_Цитируемый отрывок_.
══════════════════════════════

Ия Кива. Подальше от рая
Опубликовано в журнале Волга, номер 7, 2018
Ия Кива.
Подальше от рая: стихотворения. – Киев: Каяла, 2018.
– 86 с.
Во
первых строках хочу поздравить всех нас: запрос на болевую поэзию,
обозначившийся последние несколько лет преимущественно в феминистской литературной
среде (Лида Юсупова, Оксана Васякина, Дарья Серенко),
преодолел узкие социокультурные рамки и транслируется во вне. По крайней мере,
Ия Кива, стоящая в литературе особняком, или стоявшая
– до этой книги, снабженной предисловием Геннадия Каневского
и послесловием Елены Дорогавцевой, переместилась в
условном поэтическом спектре ближе к феминизму и практикуемой им документальной
поэзии, хотя ее болевые темы и сопутствующие им художественные решения – все
равно наособицу.
Кива
стремительно развивается и обильно публикуется. Кива
превращает поэзию в политическое высказывание, но при том мучительно определяет
свои множественные уязвимости, одновременно определяясь через них. Кива каталогизирует травмы, отчасти рационально, предопределяя,
что сработает, вызовет отклик. Зная, что травматический опыт, каким бы тяжелым
он ни был, для поэта – это благо. Травма и боль, на самом деле, – такой же
материал, как любая практика или переживание, и здесь имеет значение то, как
поэт работает с ними, и что в итоге получается, поскольку текст предполагает,
скорее, преодоление травмы, изживание ее, но не фиксацию в раз и навсегда
заданных границах. Правы критики, указывающие в качестве предшественников Ии Кивы «болевых» Елену Фанайлову и
Аллу Горбунову – именно женскую линию болевой поэзии. Я бы еще куда-то между
ними вписала Анну Русс.
Итак,
Ия Кива живет в Киеве, до 2014 года жила на Донбассе.

══════════════════════════════

_Представленные данные_.
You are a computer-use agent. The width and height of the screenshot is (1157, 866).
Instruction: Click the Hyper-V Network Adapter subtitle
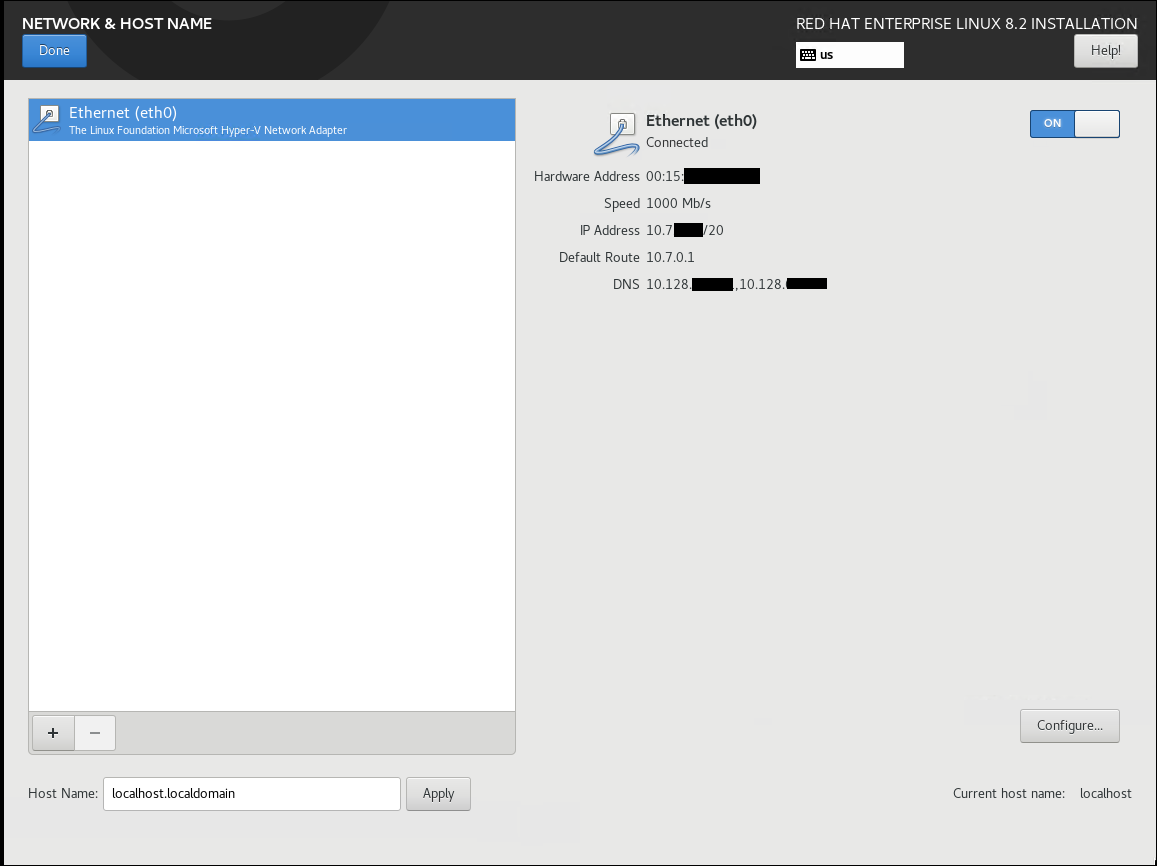pos(208,131)
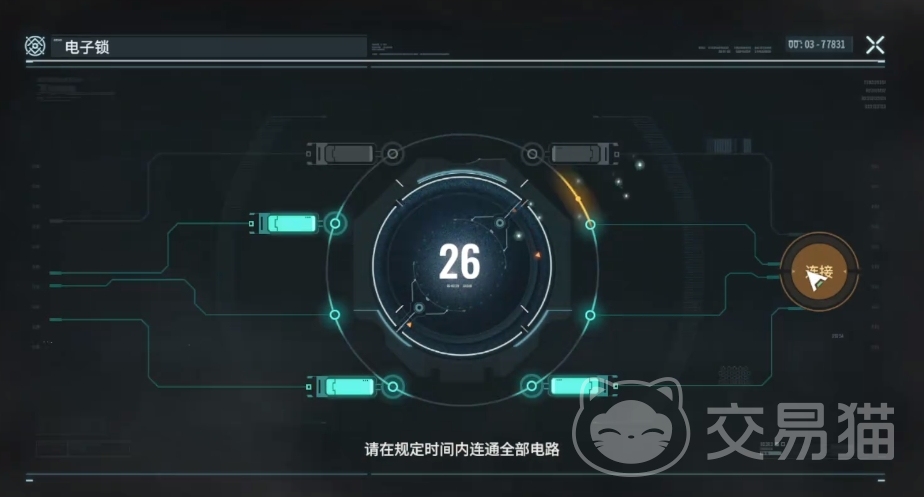Screen dimensions: 924x497
Task: Click the 电子锁 emblem icon in header
Action: click(35, 46)
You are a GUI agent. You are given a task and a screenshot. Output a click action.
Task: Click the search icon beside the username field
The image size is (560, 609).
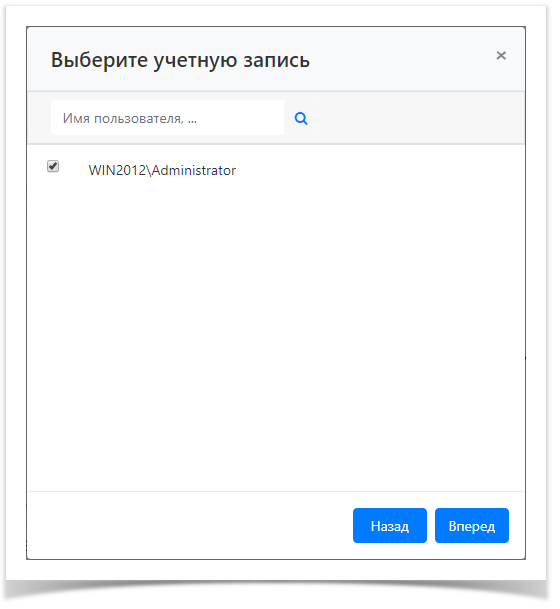point(301,118)
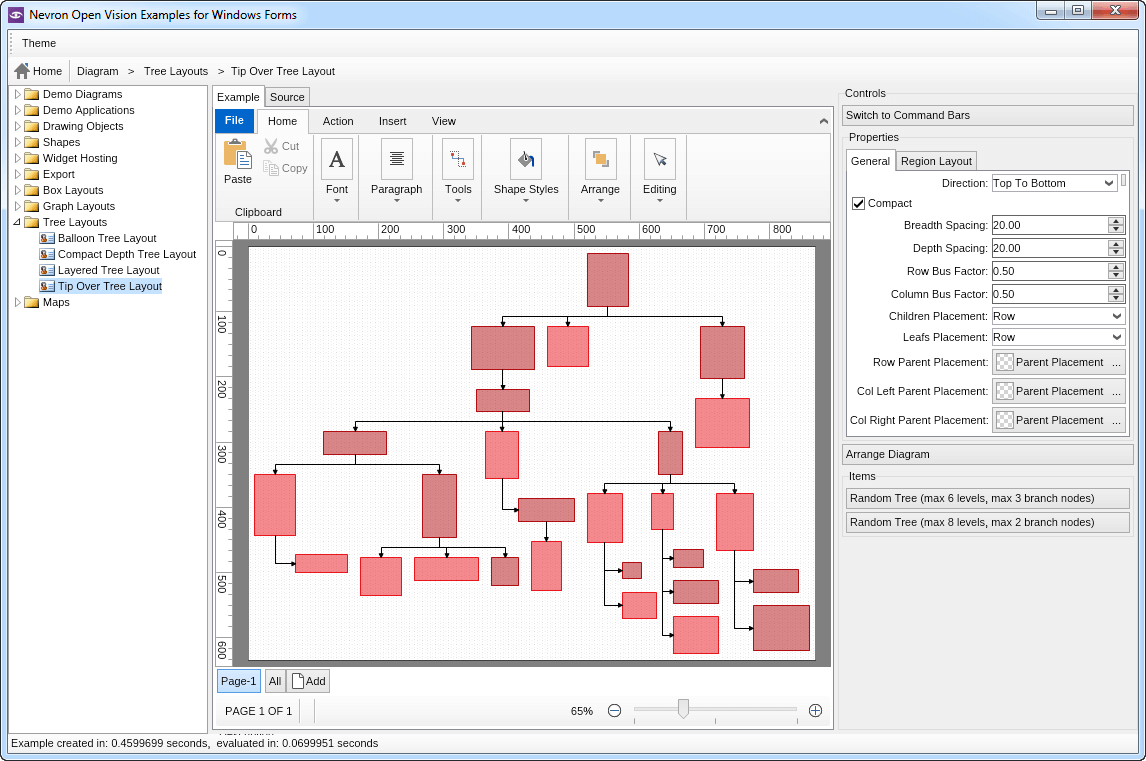Click the Home house icon

tap(22, 71)

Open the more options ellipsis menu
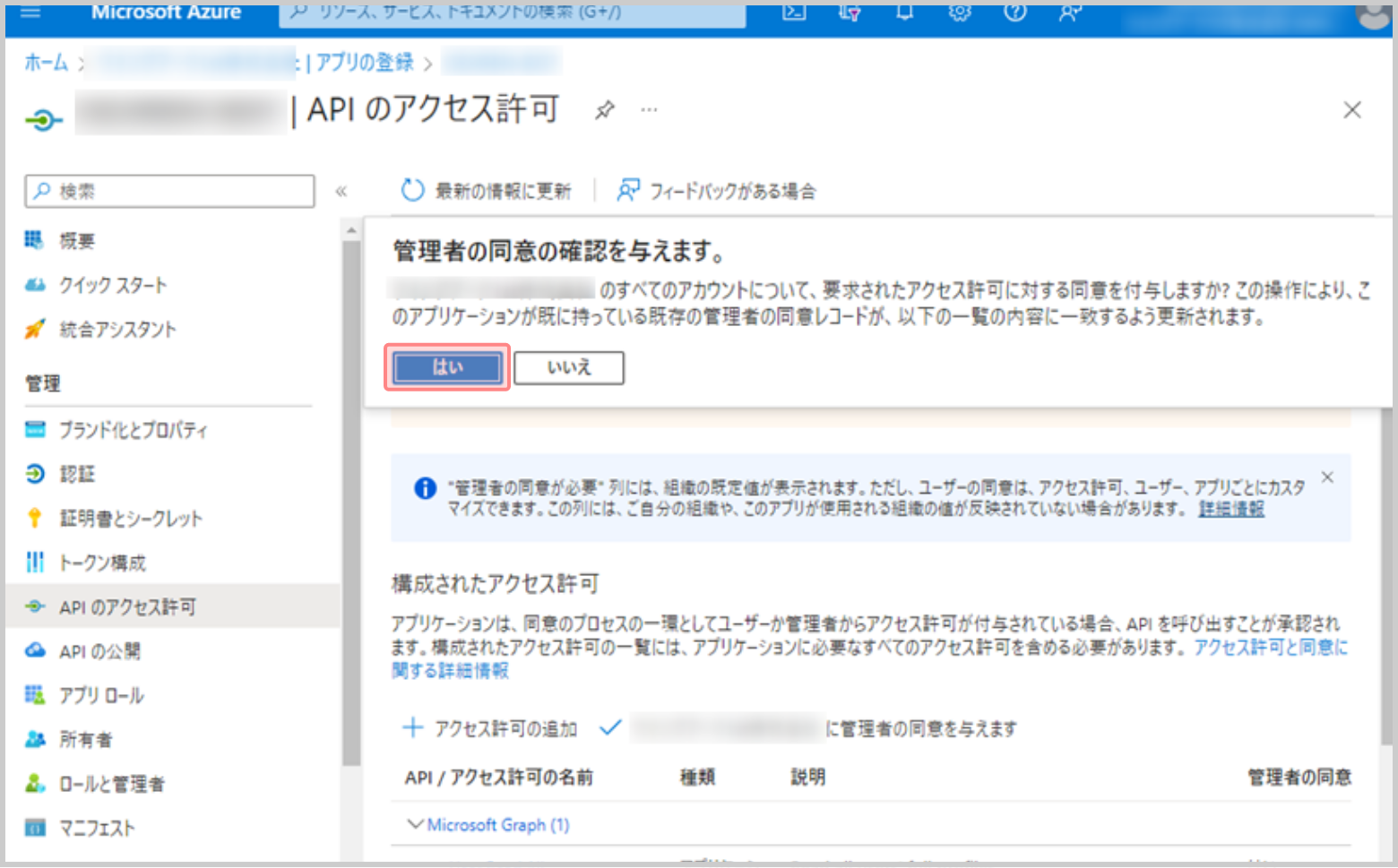[x=649, y=110]
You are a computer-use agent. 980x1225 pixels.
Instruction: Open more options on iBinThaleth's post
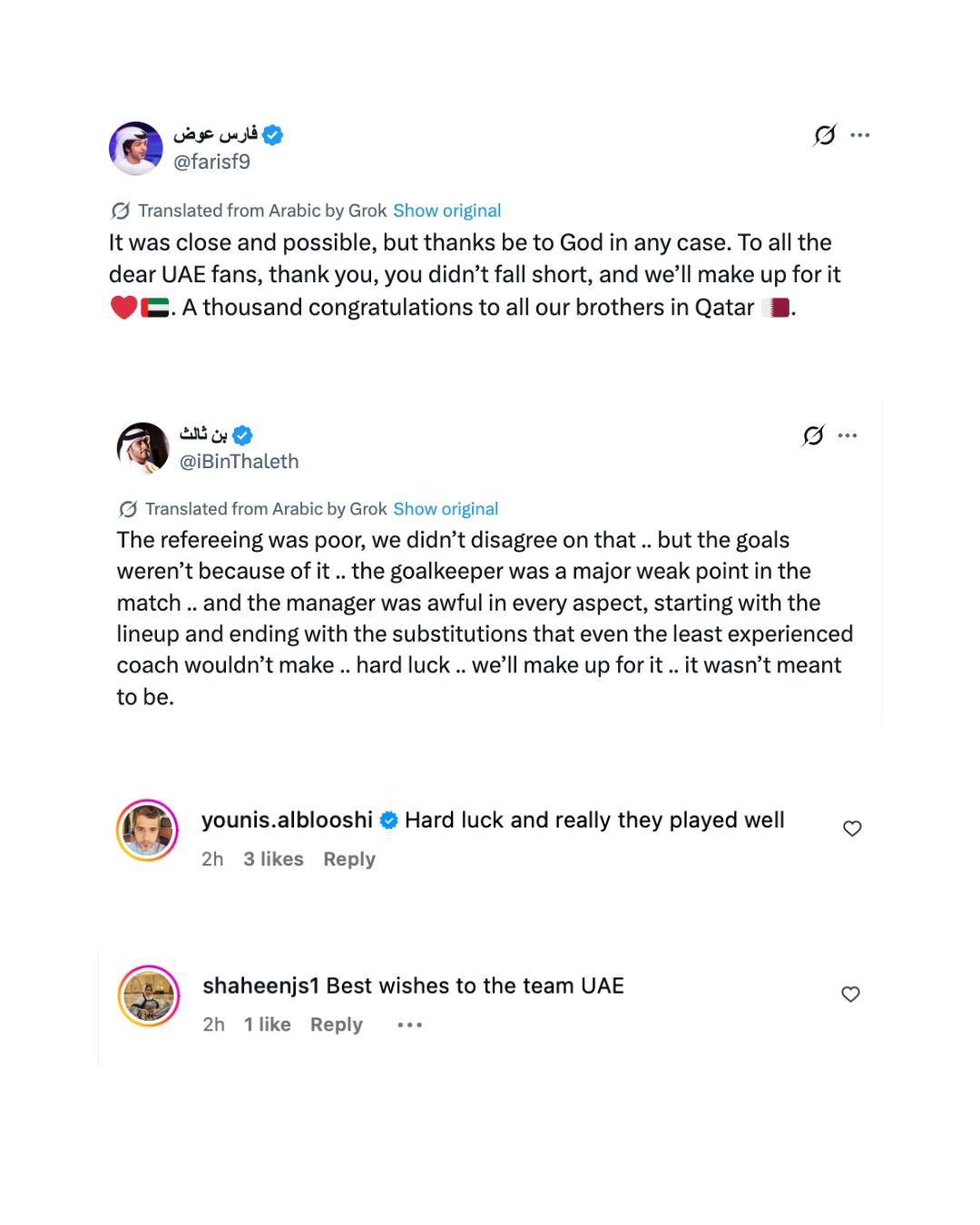click(848, 436)
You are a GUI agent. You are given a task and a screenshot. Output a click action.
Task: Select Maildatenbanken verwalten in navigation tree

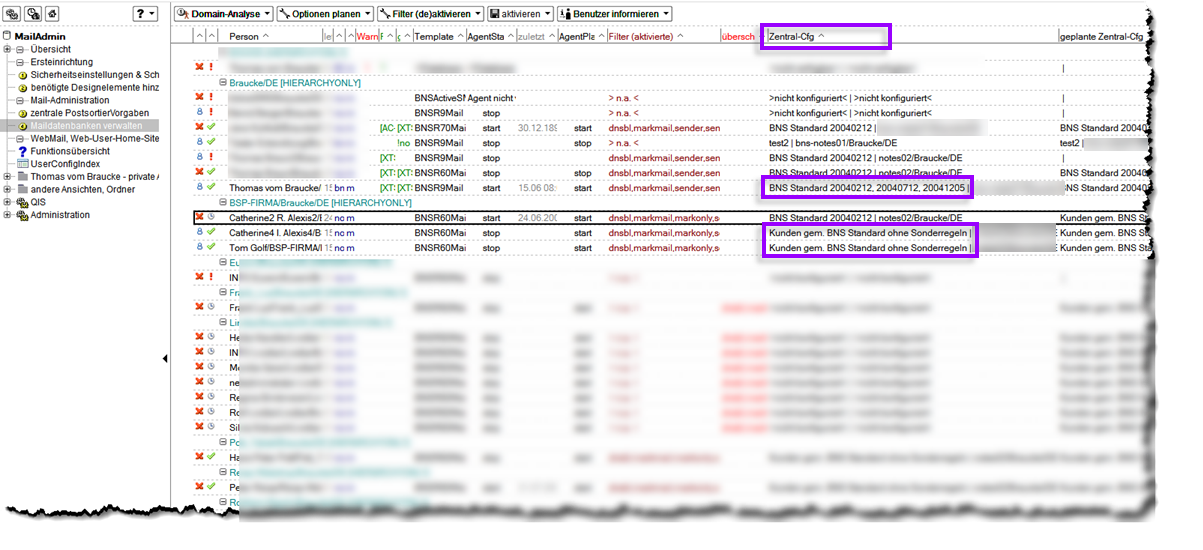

══════════════════════════════

_Задания_.
A. Переведите на английский язык предложение из цитируемого отрывка: «Кива стремительно развивается и обильно публикуется».
B. Определите, соответствуют ли цитируемому отрывку утверждения: (i) книга снабжена предисловием Геннадия Каневского; (ii) до 2014 года Ия Кива жила в Киеве; (iii) книга издана в Харькове. На каждое ответьте «да» или «нет» и приведите решающие слова отрывка.
C. Перепечатайте часть цитируемого отрывка: начните с того места, где стоят слова «Подальше от рая: стихотворения.», и остановитесь после слов «равно наособицу.».
Приведенные позиции для работы не понадобятся.

_Ответы к заданиям_.
A. Kiva is developing rapidly and publishing prolifically.

B.
(i) Да: «снабженной предисловием Геннадия Каневского».
(ii) Нет: «до 2014 года жила на Донбассе».
(iii) Нет: «Киев: Каяла, 2018».

C.
Подальше от рая: стихотворения. – Киев: Каяла, 2018.
– 86 с.
Во
первых строках хочу поздравить всех нас: запрос на болевую поэзию,
обозначившийся последние несколько лет преимущественно в феминистской литературной
среде (Лида Юсупова, Оксана Васякина, Дарья Серенко),
преодолел узкие социокультурные рамки и транслируется во вне. По крайней мере,
Ия Кива, стоящая в литературе особняком, или стоявшая
– до этой книги, снабженной предисловием Геннадия Каневского
и послесловием Елены Дорогавцевой, переместилась в
условном поэтическом спектре ближе к феминизму и практикуемой им документальной
поэзии, хотя ее болевые темы и сопутствующие им художественные решения – все
равно наособицу.